Dia sedikit mengernyit saat dia melihat tinjunya. Sebuah bekas luka darah telah muncul di dalamnya, yang segera robek untuk mengungkapkan daging di dalam dan kemudian tulangnya. Kemudian, meninggalkan luka dalam yang memanjang hingga setengah dari empat tulang jari sebelum berhenti.
Tulangnya benar-benar diselimuti oleh warna biru samar. Rona seperti jasper adalah perbedaan mencolok dari orang biasa.

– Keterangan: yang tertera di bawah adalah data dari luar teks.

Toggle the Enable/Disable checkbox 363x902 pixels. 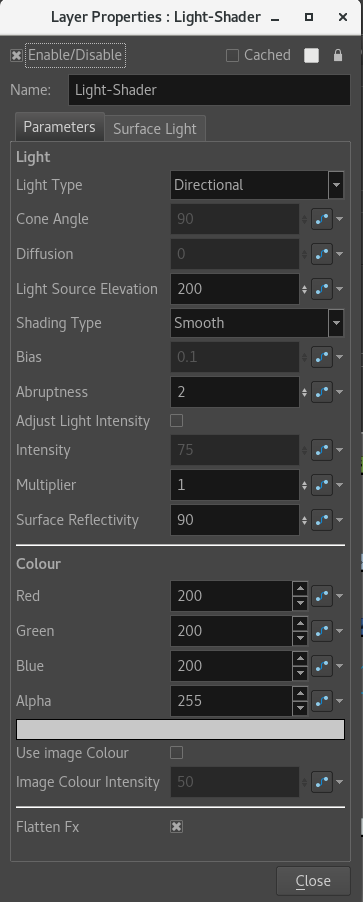click(17, 55)
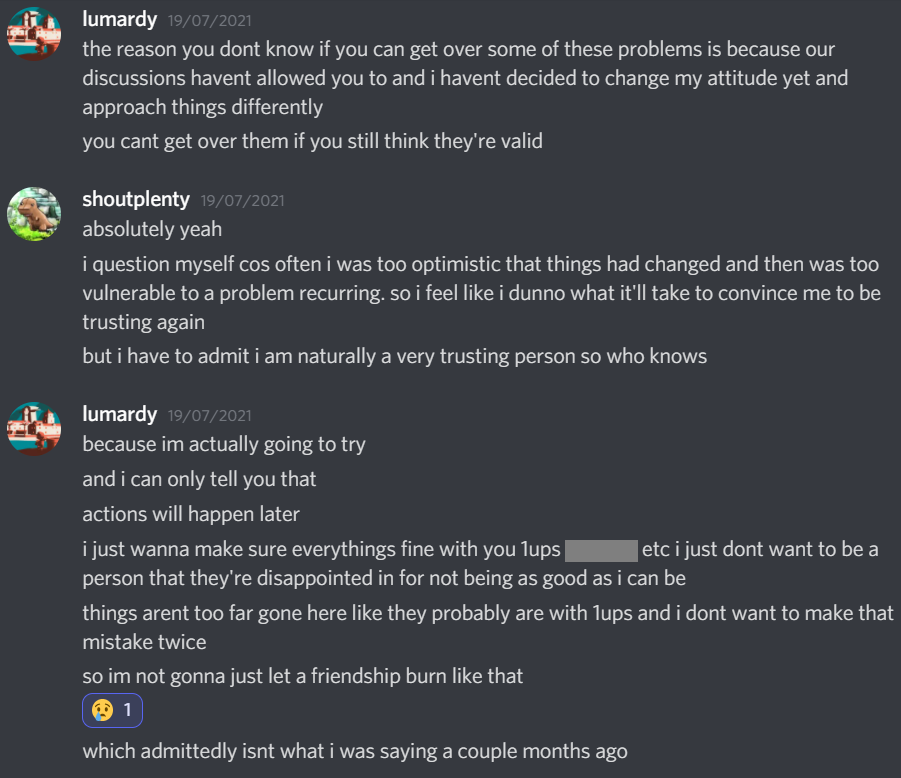Toggle the crying emoji reaction

113,712
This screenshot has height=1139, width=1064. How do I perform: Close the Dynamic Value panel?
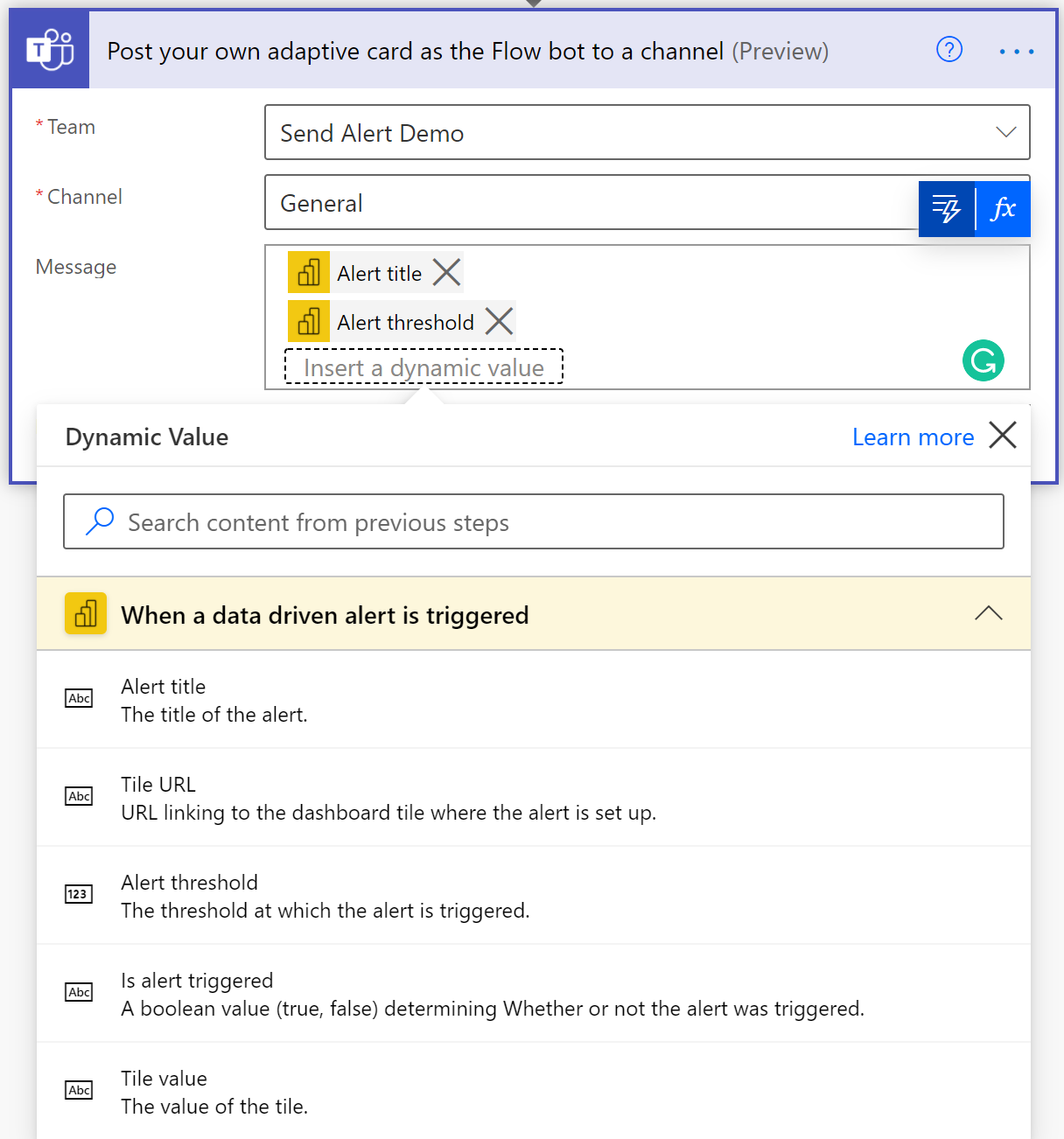[1003, 435]
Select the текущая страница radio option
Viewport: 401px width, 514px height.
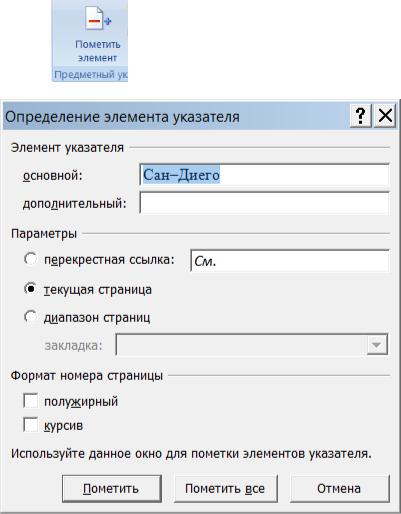(31, 289)
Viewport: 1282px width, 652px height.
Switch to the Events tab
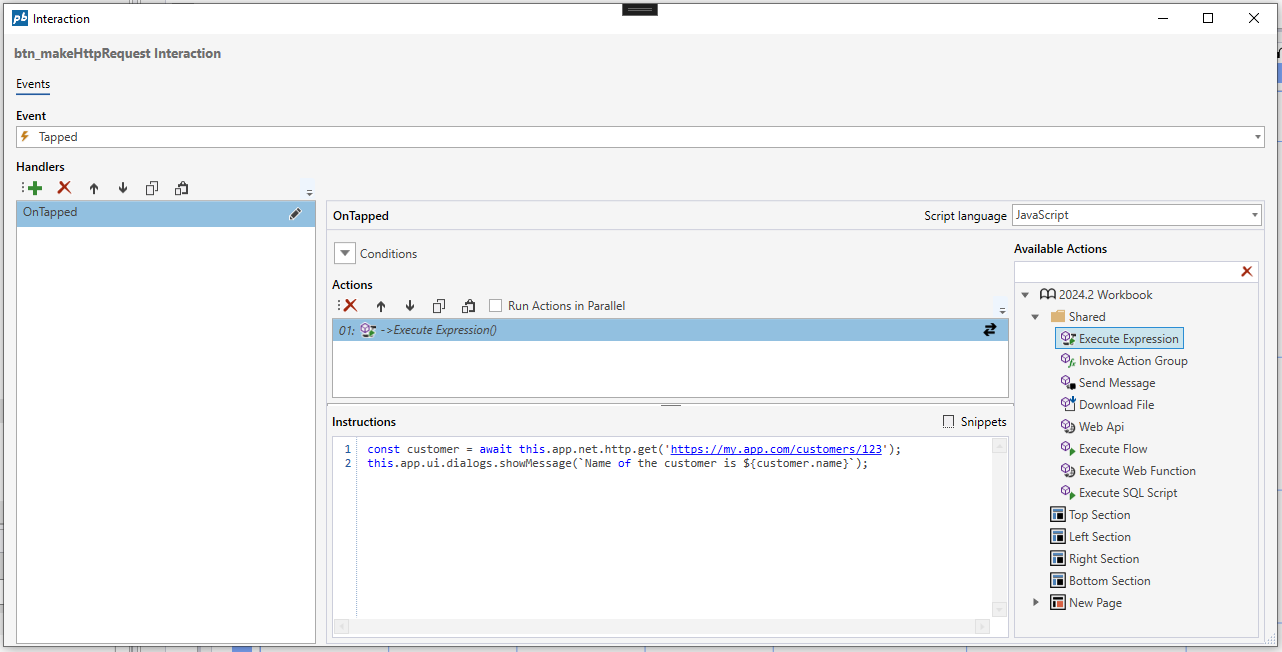coord(33,85)
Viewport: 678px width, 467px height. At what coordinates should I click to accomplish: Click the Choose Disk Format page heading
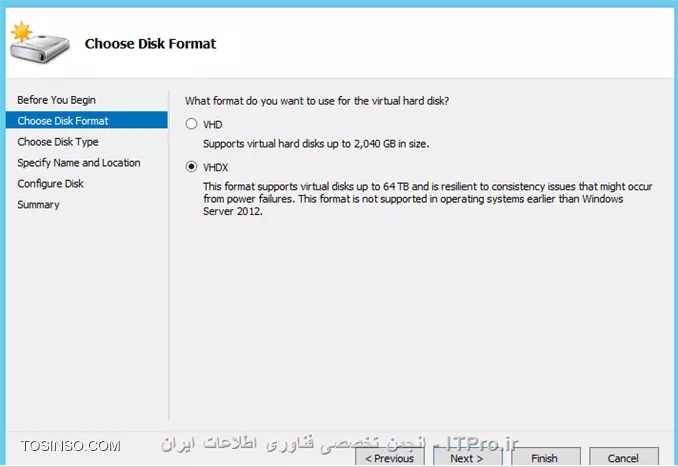[150, 44]
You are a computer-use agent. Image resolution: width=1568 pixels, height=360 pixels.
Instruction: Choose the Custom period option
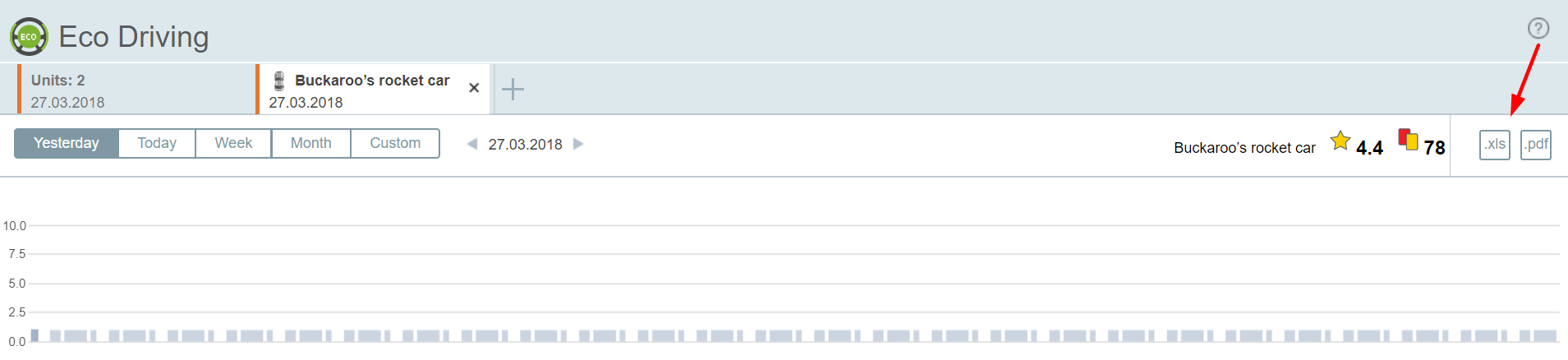tap(395, 143)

Kerutannya semakin dalam setelah mengamati luka di tangannya. Seolah-olah dia tidak bisa mengerti mengapa tinjunya tidak bisa mengenai targetnya. Dia sepertinya mengingat Qianye hanya pada saat ini dan melihat ke atas.

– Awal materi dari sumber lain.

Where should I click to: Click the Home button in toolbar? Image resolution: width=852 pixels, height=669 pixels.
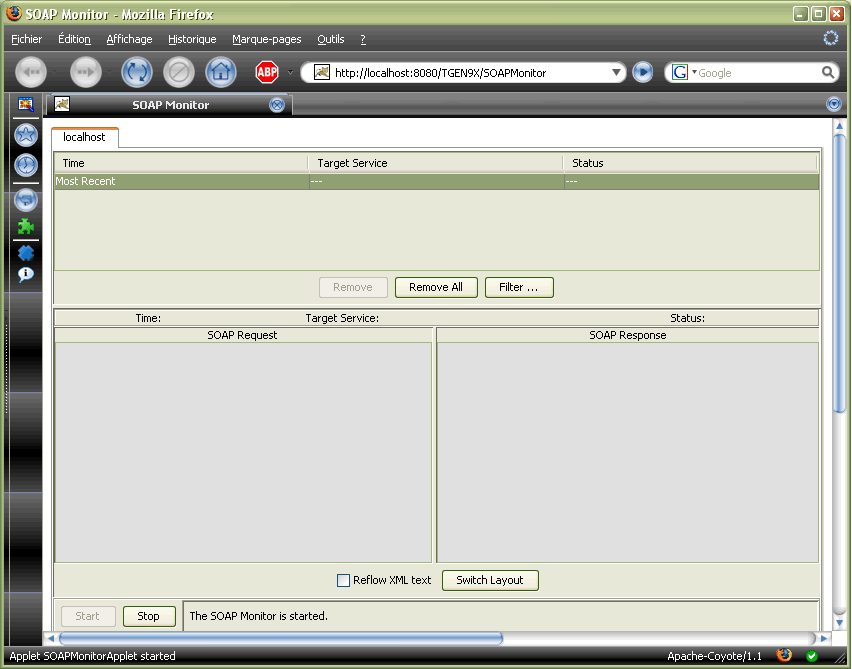click(221, 72)
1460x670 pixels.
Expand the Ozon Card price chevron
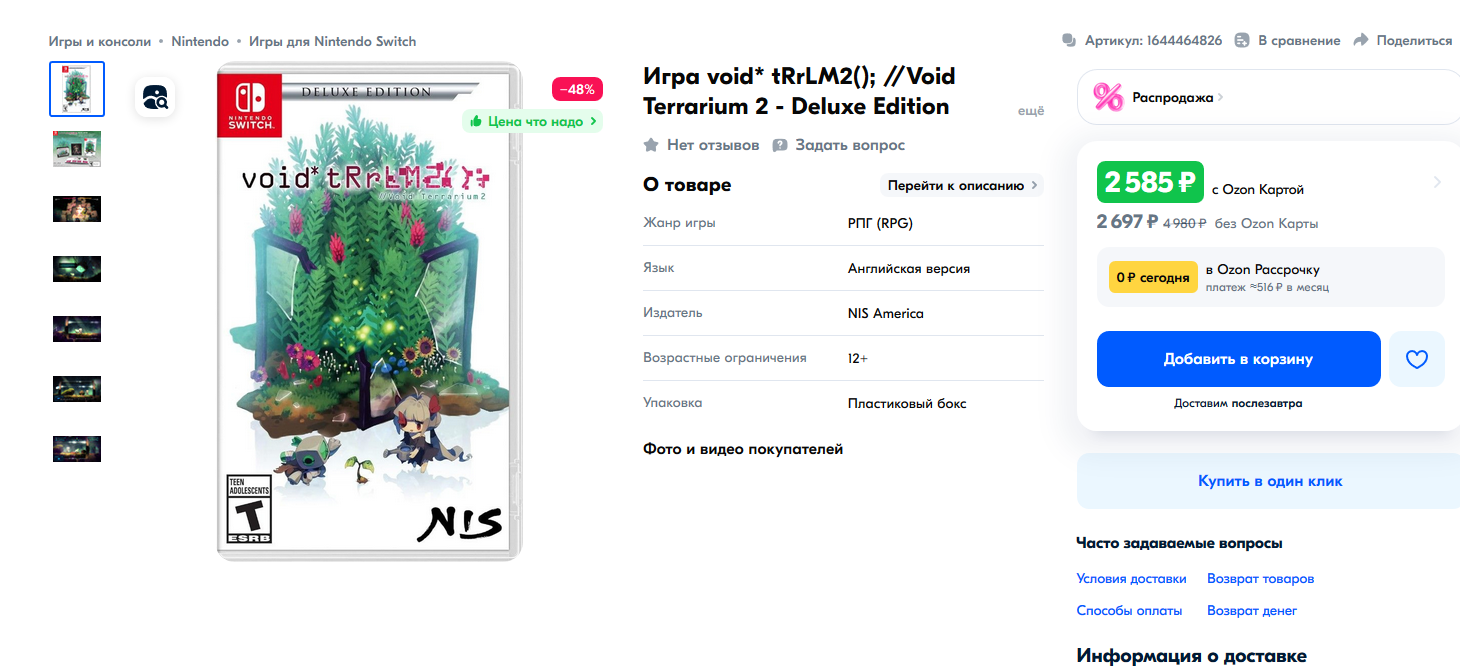point(1437,182)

Yang terakhir telah terbang seratus meter sebelum mendarat di tanah. Di sana, dia meluncur kembali selusin meter sebelum berhenti. Mengamati tubuhnya sebentar, Qianye menemukan bahwa sebagian besar tulang di tubuhnya terluka. Ada lebih dari sepuluh patah tulang, dan organnya robek di beberapa tempat. Satu-satunya penghiburan adalah inti darahnya yang dipenuhi kristal cukup tangguh dan hanya sedikit rusak.
Qianye terbatuk beberapa kali, yang memperburuk kerusakan pada organ dalamnya. Dia akan mengeluarkan banyak buih berdarah setiap kali batuk. Dia tidak bisa menahan tawa kecut di dalam hatinya — dia telah terluka parah dalam satu serangan tanpa kemampuan apa pun untuk membalas.
Puncak Timur telah jatuh ke sisinya dan terjebak miring di tanah. Qianye menopang dirinya di gagang dan berdiri perlahan. “Seperti yang diharapkan, itu kamu.”
Wajah Bai Aotu tanpa ekspresi. “Tentu, tapi cukup aneh kalau tinjuku tidak bisa membunuhmu. Sepertinya kamu punya banyak rahasia. “
Qianye menatap Bai Aotu dengan saksama sambil bersandar pada pedangnya. Dia kemudian tiba-tiba tertawa dan berkata, “Kamu ingin membunuhku?”
Sebenarnya tidak sebanyak itu, yang aku butuhkan hanyalah pukulan lain jika aku ingin melakukannya. Bai Aotu sangat tenang. Seolah-olah dia sedang membicarakan sesuatu yang sama sekali bukan urusannya.
Saat ini, suara Zhao Yuying terdengar di kejauhan, “Qianye!”
Dia bergegas dan terkejut melihat dada dan pakaiannya berlumuran darah. “Apa yang terjadi? Siapa yang melukaimu? “
Tanpa menunggu Qianye, Bai Aotu menjawab, “Itu aku.”